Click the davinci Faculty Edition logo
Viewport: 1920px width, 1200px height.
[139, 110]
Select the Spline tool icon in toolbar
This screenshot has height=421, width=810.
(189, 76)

ABOUT THIS TASK: The complete listing, transcribed exactly, is the expected answer.

RESPONSE BOX:
Click the davinci Faculty Edition logo
Viewport: 1920px width, 1200px height.
[139, 110]
Select the Spline tool icon in toolbar
This screenshot has height=421, width=810.
(189, 76)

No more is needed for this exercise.